There is now a site dedicated to the story at hpmor.com, which is now the place to go to find the authors notes and all sorts of other goodies. AdeleneDawner has kept an archive of Author’s Notes. (This goes up to the notes for chapter 76, and is now not updating. The authors notes from chapter 77 onwards are on hpmor.com.)
The first 5 discussion threads are on the main page under the harry_potter tag. Threads 6 and on (including this one) are in the discussion section using its separate tag system. Also: 1, 2, 3, 4, 5, 6, 7, 8, 9, 10, 11, 12, 13, 14, 15, 16, 17,18,19,20.
Spoiler Warning: this thread is full of spoilers. With few exceptions, spoilers for MOR and canon are fair game to post, without warning or rot13. More specifically:
You do not need to rot13 anything about HP:MoR or the original Harry Potter series unless you are posting insider information from Eliezer Yudkowsky which is not supposed to be publicly available (which includes public statements by Eliezer that have been retracted).
If there is evidence for X in MOR and/or canon then it’s fine to post about X without rot13, even if you also have heard privately from Eliezer that X is true. But you should not post that “Eliezer said X is true” unless you use rot13.
I agree that if you solve time travel you can also solve death, but the other implication does not hold. A possible way for Harry to "resurrect" Hermione is to scan her brain, run it through an error-correcting algorithm (to reduce/remove errors introduced from decay and it being transfigured) and then "print out" a brain that is arbitrarily similar to Hermione's brain at the moment of her death. This will of course depend on the amount of computing power available to Harry, but since he is already "destined" to tear apart the stars, that will probably not be a problem. It'll also require some "minor" scientific breakthroughs.
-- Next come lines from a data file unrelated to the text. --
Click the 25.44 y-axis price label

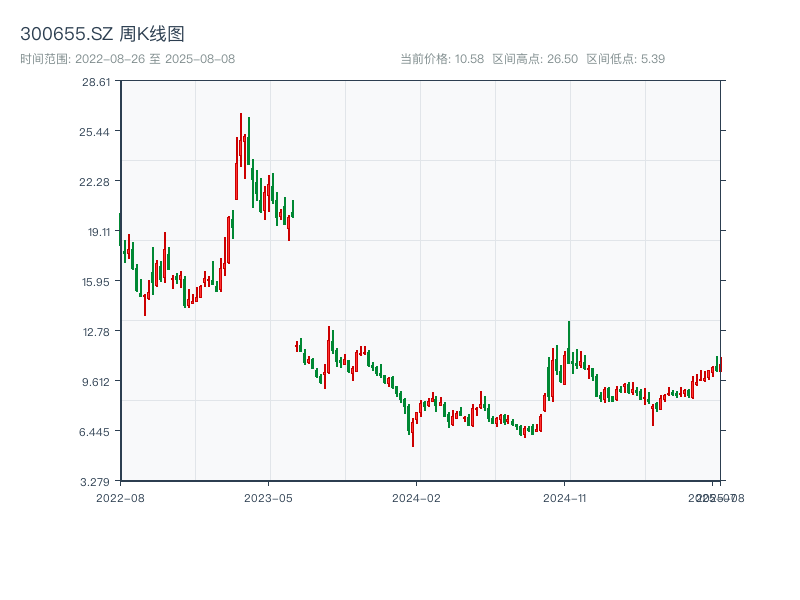coord(96,132)
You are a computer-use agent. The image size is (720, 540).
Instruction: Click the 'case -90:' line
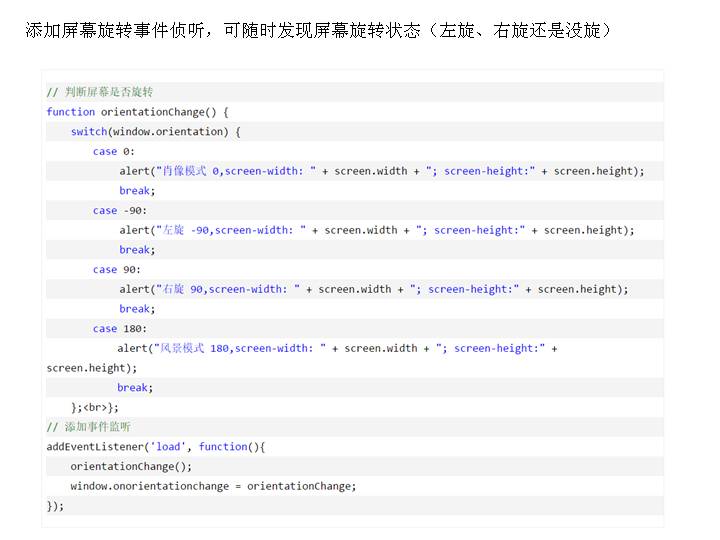point(119,210)
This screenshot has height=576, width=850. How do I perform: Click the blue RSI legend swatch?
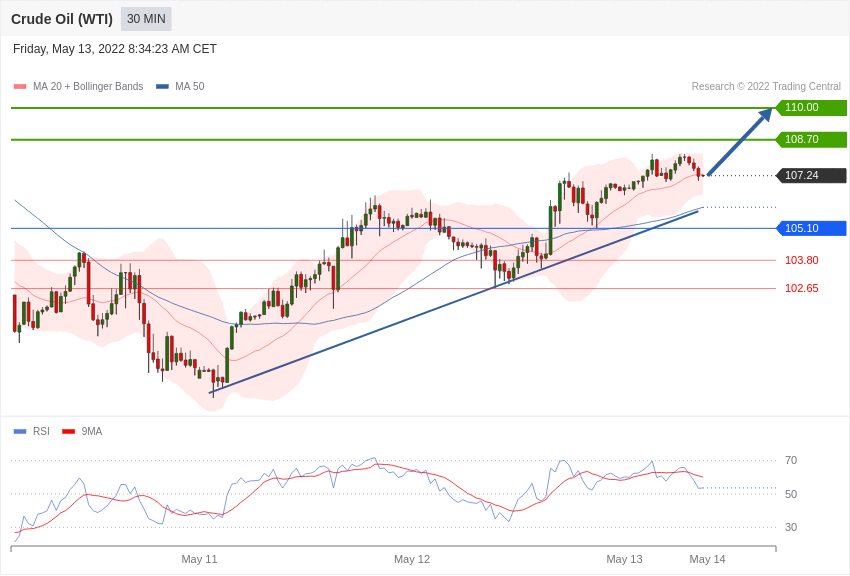[x=20, y=432]
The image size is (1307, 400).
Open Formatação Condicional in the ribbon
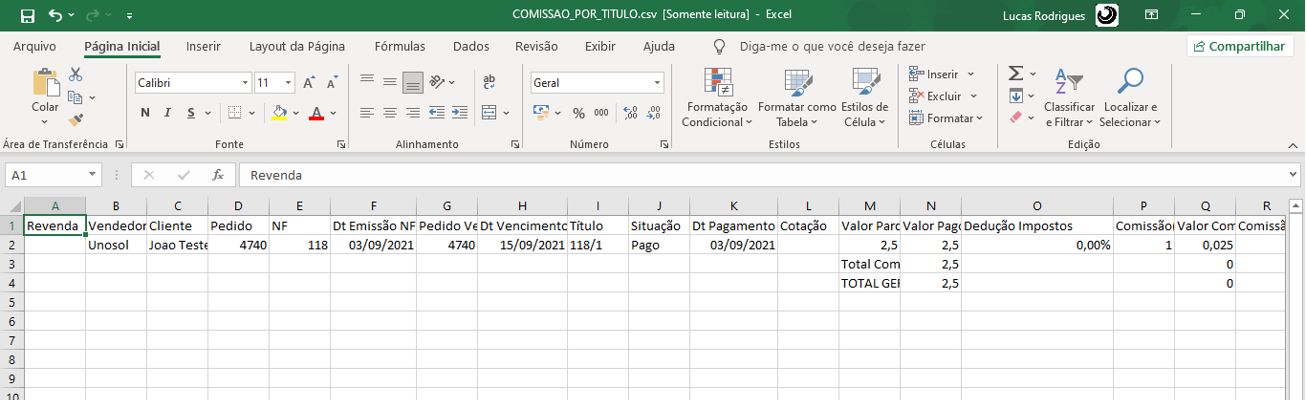(716, 99)
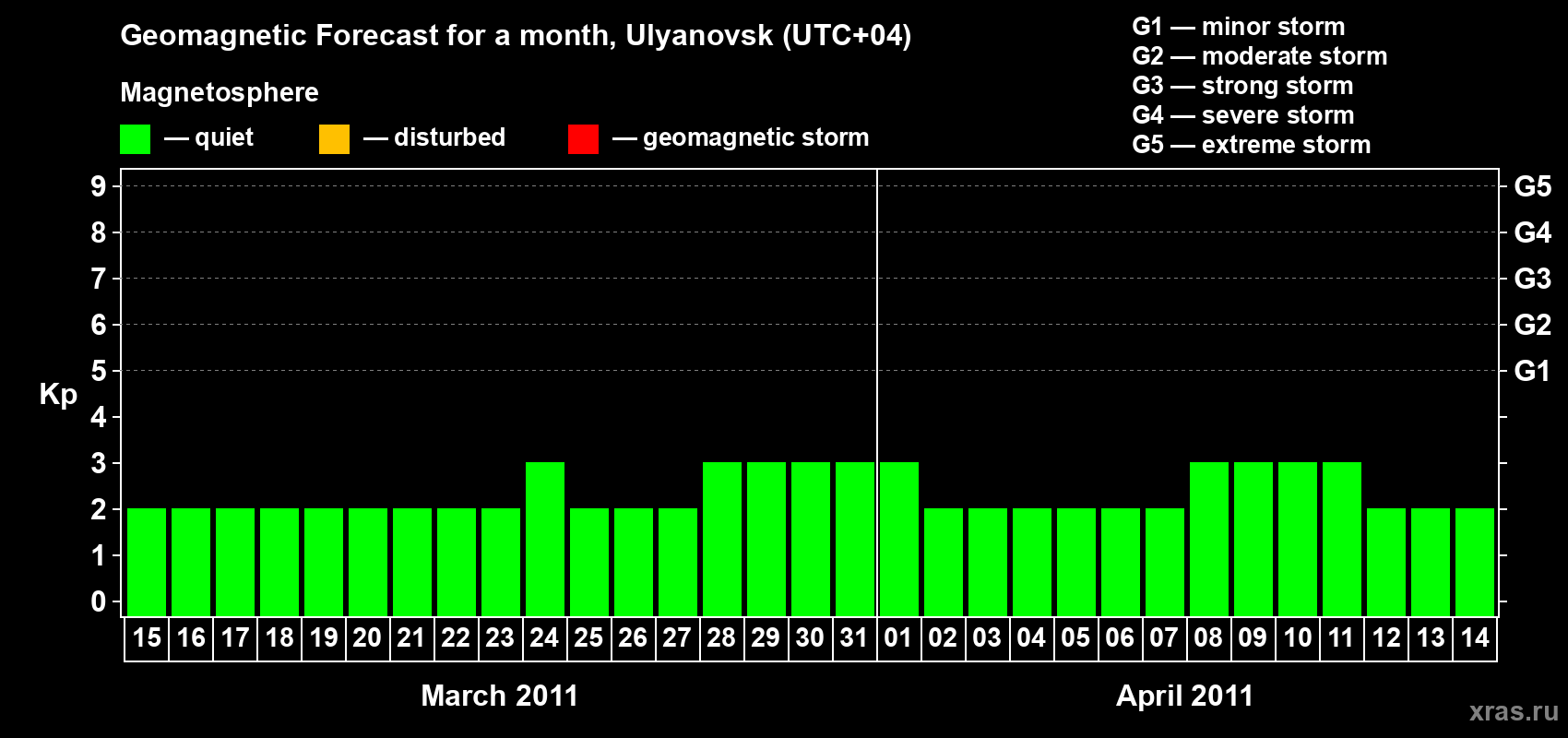Click the Geomagnetic Forecast chart title
1568x738 pixels.
pos(516,36)
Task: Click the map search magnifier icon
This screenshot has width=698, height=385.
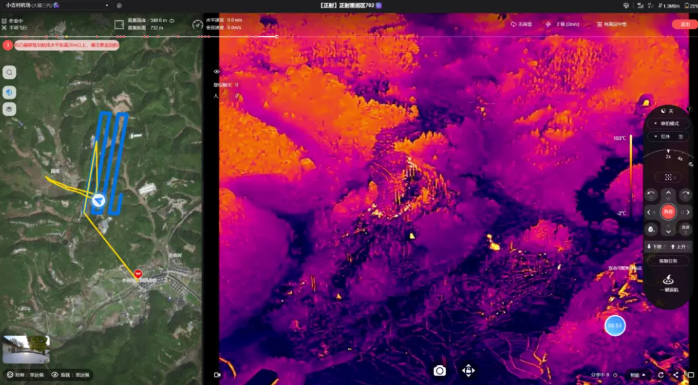Action: pos(9,73)
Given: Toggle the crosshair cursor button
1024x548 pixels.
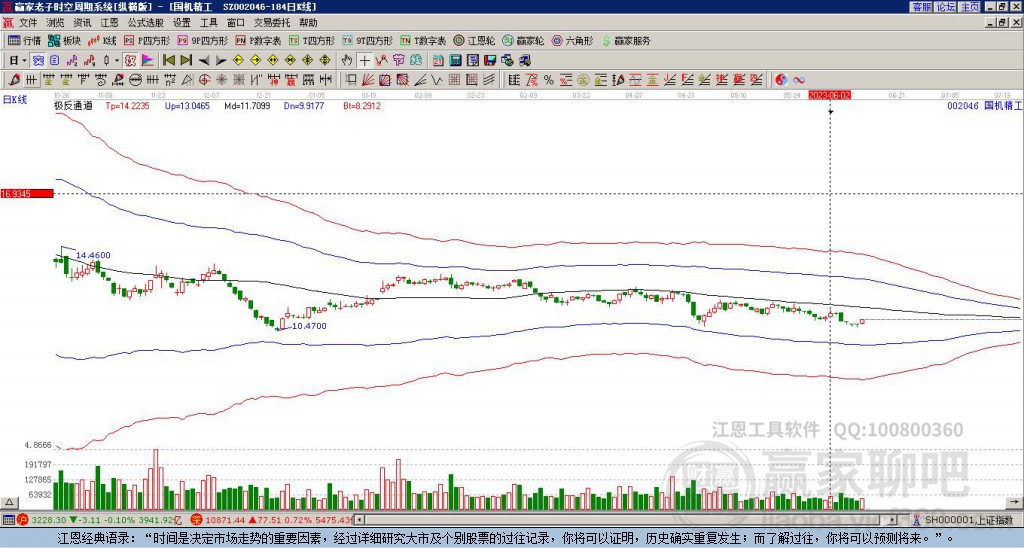Looking at the screenshot, I should [364, 61].
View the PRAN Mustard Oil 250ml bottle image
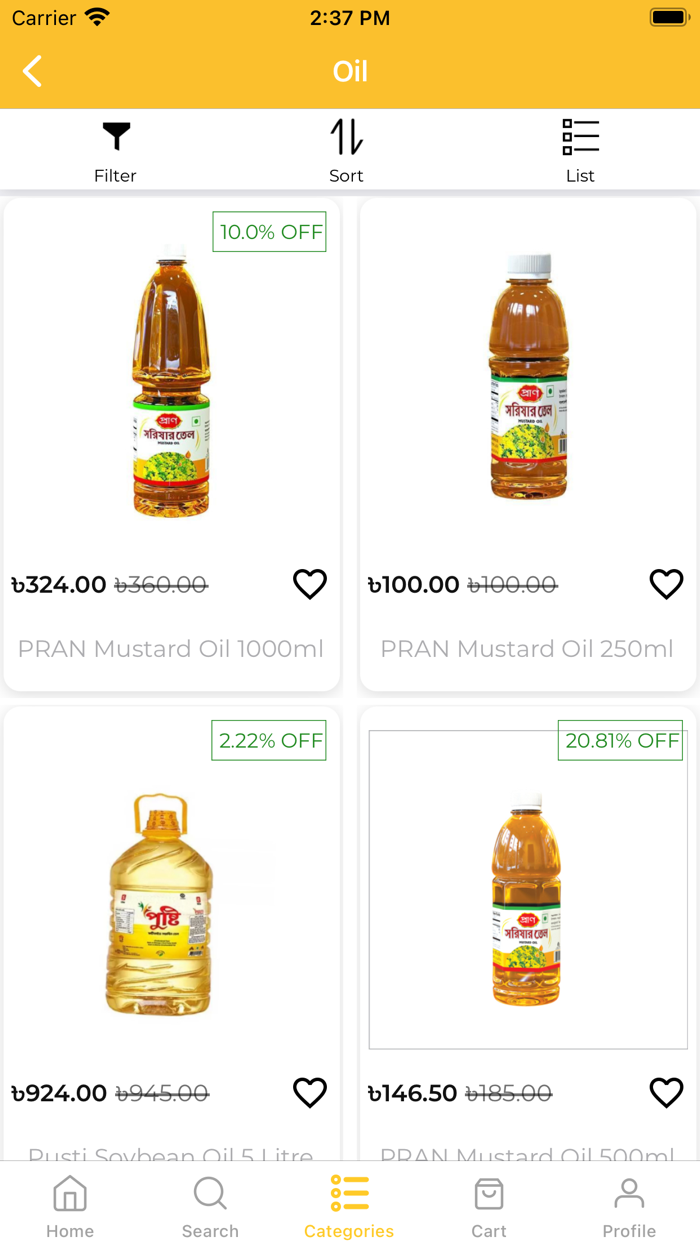This screenshot has height=1244, width=700. (x=528, y=380)
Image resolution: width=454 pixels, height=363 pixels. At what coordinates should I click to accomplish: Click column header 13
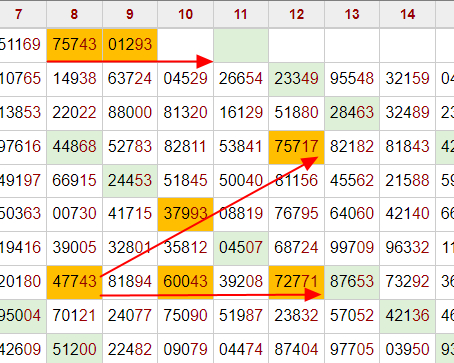(352, 14)
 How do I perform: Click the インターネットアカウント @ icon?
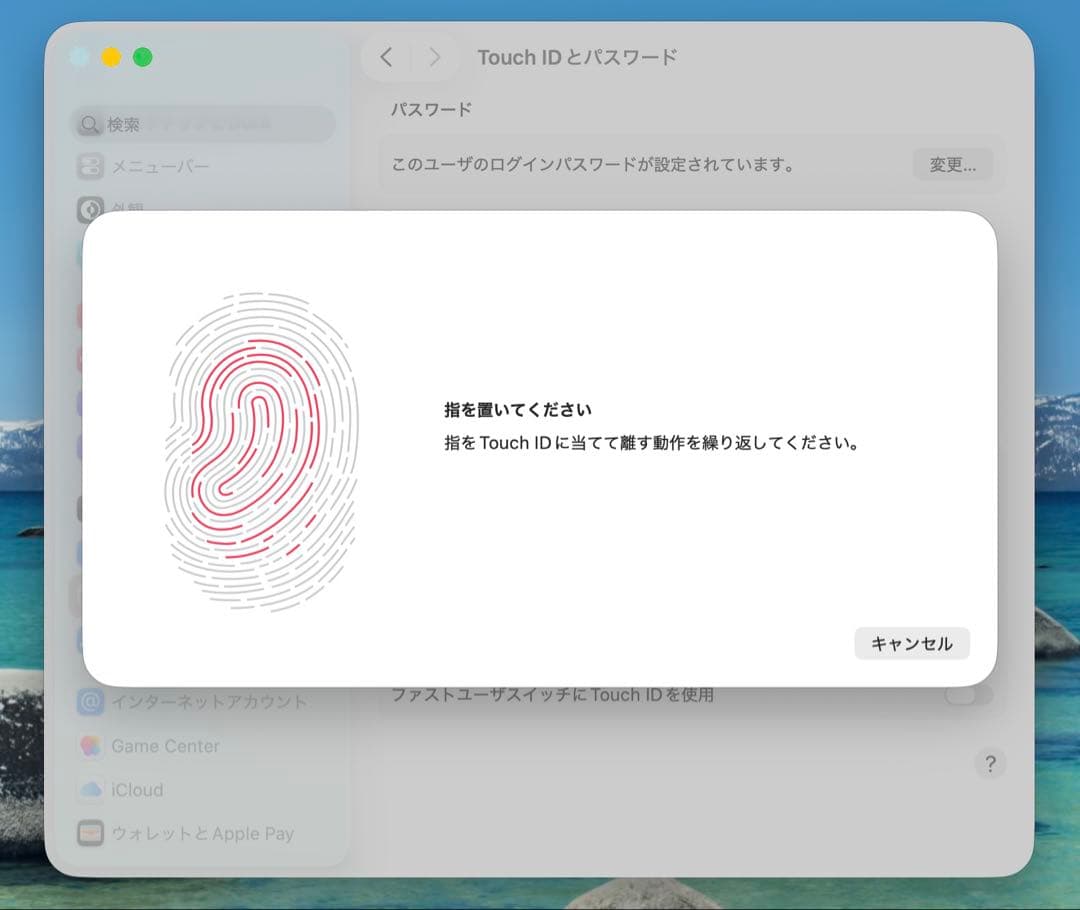click(91, 702)
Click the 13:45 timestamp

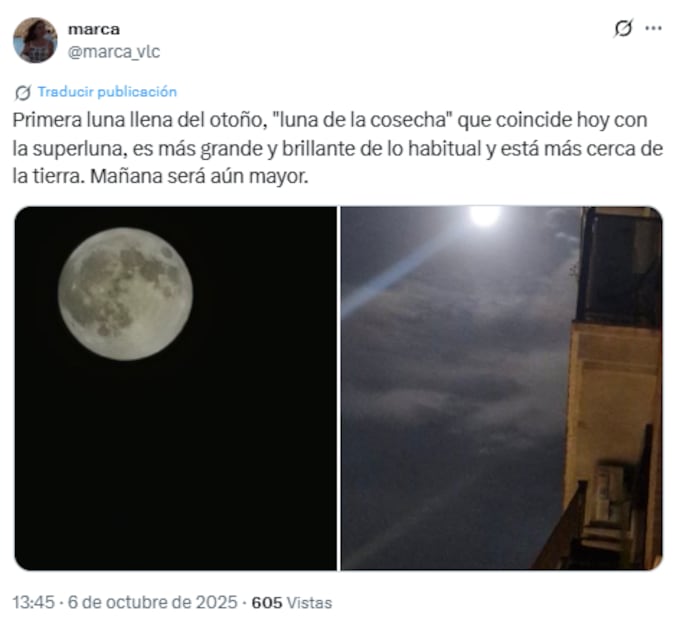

Now, I am not at all saying that this is Harry's plan to resurrect her (In fact I suspect his plan to be very different from this), I am merely providing an example for how you can "restore" someone who is dead without being capable of time travel.
By definition, however, an information-theoretic death means that such an error-correction scheme would be impossible; such a machine would require knowledge that, by the Uncertainty Principle, cannot be attained.
Thus, if you did have that capability regardless, it could then be used to rewind an arbitrary section of the universe to an arbitrary time, which is equivalent to time travel.